Ideally, we'd like to teach sorbet exactly what to expect.
A proposal for an alternative solution
I recently stumbled across the concept of "opaque types" thanks to an article from Jez.
After reading the article, I began wondering if it wouldn't be possible to change the compiler so that on top of the Model class, a Model::Persisted or PersistedModel class would be generated as well.
The two classes would be identical and they'd only differ by the fact the the latter will have stricter constraints on columns, reflecting database constraints.

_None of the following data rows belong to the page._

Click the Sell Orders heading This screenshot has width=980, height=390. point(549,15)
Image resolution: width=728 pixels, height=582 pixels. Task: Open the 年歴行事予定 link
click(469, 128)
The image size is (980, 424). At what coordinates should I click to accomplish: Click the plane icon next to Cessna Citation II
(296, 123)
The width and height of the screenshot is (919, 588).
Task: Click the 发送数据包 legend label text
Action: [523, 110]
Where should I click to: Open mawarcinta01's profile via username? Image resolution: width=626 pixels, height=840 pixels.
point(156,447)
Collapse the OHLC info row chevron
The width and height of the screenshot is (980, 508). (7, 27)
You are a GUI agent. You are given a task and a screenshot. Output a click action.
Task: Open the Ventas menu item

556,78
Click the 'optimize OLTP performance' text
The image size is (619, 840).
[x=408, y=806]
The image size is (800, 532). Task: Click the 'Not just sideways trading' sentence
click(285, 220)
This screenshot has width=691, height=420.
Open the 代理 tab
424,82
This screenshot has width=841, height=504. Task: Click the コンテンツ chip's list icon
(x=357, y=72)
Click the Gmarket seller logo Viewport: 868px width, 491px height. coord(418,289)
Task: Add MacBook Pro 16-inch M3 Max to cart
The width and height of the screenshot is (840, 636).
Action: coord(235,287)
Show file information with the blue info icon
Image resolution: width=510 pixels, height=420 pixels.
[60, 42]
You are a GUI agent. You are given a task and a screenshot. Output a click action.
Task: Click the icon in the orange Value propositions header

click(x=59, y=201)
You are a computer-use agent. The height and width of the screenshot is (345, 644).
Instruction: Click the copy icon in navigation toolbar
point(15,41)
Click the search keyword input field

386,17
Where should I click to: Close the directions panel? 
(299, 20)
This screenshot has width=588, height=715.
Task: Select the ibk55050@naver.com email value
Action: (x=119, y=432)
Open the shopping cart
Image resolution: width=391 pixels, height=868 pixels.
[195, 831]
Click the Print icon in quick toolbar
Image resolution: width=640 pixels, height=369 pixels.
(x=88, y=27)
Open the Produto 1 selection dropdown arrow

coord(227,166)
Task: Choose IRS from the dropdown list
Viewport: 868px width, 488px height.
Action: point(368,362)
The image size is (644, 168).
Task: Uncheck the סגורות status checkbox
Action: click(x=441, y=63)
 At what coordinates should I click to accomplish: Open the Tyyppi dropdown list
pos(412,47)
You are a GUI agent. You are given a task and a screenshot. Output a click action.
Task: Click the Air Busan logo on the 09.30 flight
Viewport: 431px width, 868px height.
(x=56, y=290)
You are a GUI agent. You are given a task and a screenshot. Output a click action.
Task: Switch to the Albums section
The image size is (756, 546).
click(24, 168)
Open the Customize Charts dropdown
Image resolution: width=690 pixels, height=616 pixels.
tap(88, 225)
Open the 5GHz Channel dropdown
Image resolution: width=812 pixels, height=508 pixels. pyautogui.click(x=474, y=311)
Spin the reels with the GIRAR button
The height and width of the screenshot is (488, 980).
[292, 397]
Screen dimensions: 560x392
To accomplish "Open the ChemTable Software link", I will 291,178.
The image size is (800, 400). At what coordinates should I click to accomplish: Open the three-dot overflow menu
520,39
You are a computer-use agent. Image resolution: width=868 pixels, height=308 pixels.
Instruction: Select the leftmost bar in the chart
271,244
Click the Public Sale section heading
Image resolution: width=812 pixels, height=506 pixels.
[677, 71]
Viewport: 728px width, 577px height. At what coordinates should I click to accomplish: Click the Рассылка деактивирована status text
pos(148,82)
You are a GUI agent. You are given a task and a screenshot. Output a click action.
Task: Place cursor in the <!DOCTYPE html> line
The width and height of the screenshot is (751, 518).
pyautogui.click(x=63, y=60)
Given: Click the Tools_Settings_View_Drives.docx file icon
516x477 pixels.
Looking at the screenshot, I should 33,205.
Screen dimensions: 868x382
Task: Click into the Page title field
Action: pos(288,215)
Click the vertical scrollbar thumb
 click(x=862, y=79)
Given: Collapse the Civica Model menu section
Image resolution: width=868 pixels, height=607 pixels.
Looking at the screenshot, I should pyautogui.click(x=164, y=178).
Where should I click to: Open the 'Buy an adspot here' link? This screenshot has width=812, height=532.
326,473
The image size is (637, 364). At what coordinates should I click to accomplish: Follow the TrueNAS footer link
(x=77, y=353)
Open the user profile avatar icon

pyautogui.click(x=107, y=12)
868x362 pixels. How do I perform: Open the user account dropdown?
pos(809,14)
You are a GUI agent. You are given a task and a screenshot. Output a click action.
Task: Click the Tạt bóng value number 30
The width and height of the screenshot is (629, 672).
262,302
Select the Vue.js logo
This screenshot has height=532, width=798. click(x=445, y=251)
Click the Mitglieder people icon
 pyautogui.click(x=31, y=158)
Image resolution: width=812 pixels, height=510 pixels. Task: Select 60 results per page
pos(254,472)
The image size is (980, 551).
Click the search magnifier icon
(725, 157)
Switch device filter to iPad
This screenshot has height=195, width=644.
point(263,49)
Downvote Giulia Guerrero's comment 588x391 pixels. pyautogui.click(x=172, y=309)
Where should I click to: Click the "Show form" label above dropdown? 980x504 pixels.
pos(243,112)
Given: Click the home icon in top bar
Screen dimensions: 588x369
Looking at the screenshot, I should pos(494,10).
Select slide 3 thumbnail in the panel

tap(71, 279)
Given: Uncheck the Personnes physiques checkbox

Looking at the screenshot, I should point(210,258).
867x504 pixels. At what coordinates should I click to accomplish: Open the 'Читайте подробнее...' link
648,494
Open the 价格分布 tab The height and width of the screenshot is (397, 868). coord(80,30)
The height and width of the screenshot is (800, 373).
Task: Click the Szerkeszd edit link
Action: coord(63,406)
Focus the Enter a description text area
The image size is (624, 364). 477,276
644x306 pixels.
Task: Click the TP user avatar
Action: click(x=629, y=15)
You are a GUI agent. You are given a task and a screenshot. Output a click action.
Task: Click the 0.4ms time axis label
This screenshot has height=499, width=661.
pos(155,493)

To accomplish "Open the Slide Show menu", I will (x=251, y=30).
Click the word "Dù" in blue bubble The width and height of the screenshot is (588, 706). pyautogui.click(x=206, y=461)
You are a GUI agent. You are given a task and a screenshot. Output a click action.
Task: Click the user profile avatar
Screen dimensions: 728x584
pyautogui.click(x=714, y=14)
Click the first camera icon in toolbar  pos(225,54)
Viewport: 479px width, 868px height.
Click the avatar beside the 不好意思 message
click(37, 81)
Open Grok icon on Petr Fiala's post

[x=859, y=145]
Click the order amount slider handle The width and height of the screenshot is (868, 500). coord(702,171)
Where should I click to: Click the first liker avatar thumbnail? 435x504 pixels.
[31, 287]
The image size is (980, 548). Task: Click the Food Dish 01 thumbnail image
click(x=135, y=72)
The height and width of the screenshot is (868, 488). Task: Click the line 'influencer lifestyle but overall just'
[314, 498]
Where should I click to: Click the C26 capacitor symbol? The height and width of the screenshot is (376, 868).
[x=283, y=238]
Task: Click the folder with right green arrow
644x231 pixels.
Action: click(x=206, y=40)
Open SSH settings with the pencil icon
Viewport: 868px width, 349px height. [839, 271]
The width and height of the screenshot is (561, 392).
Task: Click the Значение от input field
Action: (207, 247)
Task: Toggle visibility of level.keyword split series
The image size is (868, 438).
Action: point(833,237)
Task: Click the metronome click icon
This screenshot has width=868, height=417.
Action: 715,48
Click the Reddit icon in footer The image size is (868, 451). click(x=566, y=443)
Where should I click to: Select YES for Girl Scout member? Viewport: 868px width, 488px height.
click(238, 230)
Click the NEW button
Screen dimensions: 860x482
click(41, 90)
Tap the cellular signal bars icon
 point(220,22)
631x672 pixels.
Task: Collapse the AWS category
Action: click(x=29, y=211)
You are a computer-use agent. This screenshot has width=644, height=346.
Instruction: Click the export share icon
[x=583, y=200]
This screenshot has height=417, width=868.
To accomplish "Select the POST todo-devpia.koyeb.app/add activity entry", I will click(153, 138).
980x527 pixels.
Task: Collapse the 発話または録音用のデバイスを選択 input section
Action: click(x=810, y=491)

Then, methods signatures can be changed to return one type or the other. For example:
# app/models/user.rb
class User < ActiveRecord::Base
# == Schema Information
#
# Table name: users
#
# id :integer not null, primary key
# email :string default(""), not null
# encrypted_password :string default(""), not null
# created_at :datetime not null
# updated_at :datetime not null
end
# user.rbi
module CommonMethods
sig { returns(PersistedUser) }
def save; end
sig { returns(PersistedUser) }
def find_by; end
sig { returns(PersistedUser) }
def update; end
end
class User
include CommonMethods
sig { returns(T.nilable(Integer)) }
def id; end
sig { returns(T.nilable(String)) }
def email; end
...
end
class PersistedUser # or User::Persisted ?
include CommonMethods
sig { returns(Integer) }
def id; end
sig { returns(String) }
def email; end
...
end
cc @rafaelfranca @Morriar @KaanOzkan based on your past contributions to the topic 🙏
Gentle nudge on this one, I'm not pretending to see a PR to get this fixed, I merely want to kick off the discussion to understand if this makes sense or not and if you'd like to introduce it in tapioca, then I'm happy to take a stab at it myself if necessary 😄
The column can be nilable so we can't always use PersistedUser. In your example CommonMethods will always return PersistedUser. Also the common methods are defined under ActiveRecord RBIs and shared for all models.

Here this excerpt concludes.